=== AIM OF THE EXERCISE ===
As the answer, set down the lines below from the one containing "Buy Online, Pick Up In Store (114, 1715)" through the one containing "SIGN IN OR JOIN (170, 114)", exactly and inclusively, and no others.

(Stored data)
=====

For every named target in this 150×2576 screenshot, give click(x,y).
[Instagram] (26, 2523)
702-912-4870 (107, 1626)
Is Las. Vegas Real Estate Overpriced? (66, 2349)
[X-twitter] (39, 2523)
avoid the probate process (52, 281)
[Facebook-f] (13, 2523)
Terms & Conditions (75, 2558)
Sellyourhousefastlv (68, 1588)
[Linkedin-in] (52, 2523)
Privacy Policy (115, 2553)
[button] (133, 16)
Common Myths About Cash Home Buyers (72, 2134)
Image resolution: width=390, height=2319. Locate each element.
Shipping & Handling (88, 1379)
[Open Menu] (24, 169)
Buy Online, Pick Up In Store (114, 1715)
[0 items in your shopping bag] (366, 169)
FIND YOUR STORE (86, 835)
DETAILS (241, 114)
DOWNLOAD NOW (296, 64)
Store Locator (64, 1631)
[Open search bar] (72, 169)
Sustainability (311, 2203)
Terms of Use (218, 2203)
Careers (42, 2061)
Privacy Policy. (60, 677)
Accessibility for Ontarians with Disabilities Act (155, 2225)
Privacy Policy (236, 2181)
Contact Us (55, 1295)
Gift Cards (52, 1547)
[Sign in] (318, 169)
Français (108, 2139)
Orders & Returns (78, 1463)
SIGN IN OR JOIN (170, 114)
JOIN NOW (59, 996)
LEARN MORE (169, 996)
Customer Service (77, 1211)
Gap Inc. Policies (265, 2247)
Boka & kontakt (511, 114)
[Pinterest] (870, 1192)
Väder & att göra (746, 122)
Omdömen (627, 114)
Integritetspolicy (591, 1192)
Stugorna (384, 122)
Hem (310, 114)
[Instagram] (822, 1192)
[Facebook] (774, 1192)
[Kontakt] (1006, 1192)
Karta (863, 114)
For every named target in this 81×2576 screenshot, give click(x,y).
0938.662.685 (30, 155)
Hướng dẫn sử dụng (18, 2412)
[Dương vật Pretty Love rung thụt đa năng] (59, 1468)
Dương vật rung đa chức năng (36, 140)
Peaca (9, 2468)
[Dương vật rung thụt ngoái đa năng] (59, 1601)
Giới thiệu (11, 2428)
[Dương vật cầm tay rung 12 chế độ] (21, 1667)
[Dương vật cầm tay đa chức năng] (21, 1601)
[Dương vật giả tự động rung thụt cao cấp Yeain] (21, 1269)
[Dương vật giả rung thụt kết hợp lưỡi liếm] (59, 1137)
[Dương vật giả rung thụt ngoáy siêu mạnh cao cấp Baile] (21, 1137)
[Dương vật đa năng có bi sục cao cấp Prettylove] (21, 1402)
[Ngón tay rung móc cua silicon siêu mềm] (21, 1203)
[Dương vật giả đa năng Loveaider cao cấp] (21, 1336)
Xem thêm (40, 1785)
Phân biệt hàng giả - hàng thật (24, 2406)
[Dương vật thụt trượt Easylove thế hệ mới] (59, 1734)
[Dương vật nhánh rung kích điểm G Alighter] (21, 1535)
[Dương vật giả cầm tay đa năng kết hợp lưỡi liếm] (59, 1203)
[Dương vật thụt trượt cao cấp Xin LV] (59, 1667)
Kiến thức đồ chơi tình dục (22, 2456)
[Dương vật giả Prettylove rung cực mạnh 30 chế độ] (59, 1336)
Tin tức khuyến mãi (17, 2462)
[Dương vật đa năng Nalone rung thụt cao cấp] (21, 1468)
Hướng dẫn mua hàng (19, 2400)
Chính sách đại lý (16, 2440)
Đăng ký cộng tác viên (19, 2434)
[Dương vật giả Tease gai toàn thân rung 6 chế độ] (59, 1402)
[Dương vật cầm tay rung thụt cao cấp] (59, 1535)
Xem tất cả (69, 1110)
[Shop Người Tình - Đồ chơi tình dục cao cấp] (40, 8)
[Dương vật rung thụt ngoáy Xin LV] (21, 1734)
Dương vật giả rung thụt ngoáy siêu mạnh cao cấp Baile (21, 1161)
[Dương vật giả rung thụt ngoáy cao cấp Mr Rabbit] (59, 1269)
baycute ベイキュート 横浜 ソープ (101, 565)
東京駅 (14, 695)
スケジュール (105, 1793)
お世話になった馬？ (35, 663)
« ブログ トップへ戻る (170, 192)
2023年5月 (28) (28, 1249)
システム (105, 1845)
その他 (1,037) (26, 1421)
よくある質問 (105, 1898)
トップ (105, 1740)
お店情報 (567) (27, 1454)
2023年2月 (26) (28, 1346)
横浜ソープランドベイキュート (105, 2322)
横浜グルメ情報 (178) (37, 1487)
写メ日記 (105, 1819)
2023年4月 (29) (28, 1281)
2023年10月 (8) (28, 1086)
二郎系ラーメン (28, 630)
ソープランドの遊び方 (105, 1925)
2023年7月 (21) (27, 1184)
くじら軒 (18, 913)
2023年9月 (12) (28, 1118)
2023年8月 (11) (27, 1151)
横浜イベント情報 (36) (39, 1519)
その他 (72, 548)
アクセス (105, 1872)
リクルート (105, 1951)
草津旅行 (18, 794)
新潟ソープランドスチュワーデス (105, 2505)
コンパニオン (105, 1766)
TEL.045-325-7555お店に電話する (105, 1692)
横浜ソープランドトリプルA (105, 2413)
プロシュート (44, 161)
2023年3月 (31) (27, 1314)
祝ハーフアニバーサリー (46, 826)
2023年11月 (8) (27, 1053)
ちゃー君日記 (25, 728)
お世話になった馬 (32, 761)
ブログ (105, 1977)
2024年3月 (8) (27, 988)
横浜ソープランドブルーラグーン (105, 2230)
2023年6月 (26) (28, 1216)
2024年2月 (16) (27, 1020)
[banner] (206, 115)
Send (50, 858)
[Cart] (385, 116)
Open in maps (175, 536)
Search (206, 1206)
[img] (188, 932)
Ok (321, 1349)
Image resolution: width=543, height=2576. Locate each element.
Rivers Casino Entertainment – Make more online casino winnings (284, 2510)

=====

=== ANSWER ===
Buy Online, Pick Up In Store (114, 1715)
[0 items in your shopping bag] (366, 169)
FIND YOUR STORE (86, 835)
DETAILS (241, 114)
DOWNLOAD NOW (296, 64)
Store Locator (64, 1631)
[Open search bar] (72, 169)
Sustainability (311, 2203)
Terms of Use (218, 2203)
Careers (42, 2061)
Privacy Policy. (60, 677)
Accessibility for Ontarians with Disabilities Act (155, 2225)
Privacy Policy (236, 2181)
Contact Us (55, 1295)
Gift Cards (52, 1547)
[Sign in] (318, 169)
Français (108, 2139)
Orders & Returns (78, 1463)
SIGN IN OR JOIN (170, 114)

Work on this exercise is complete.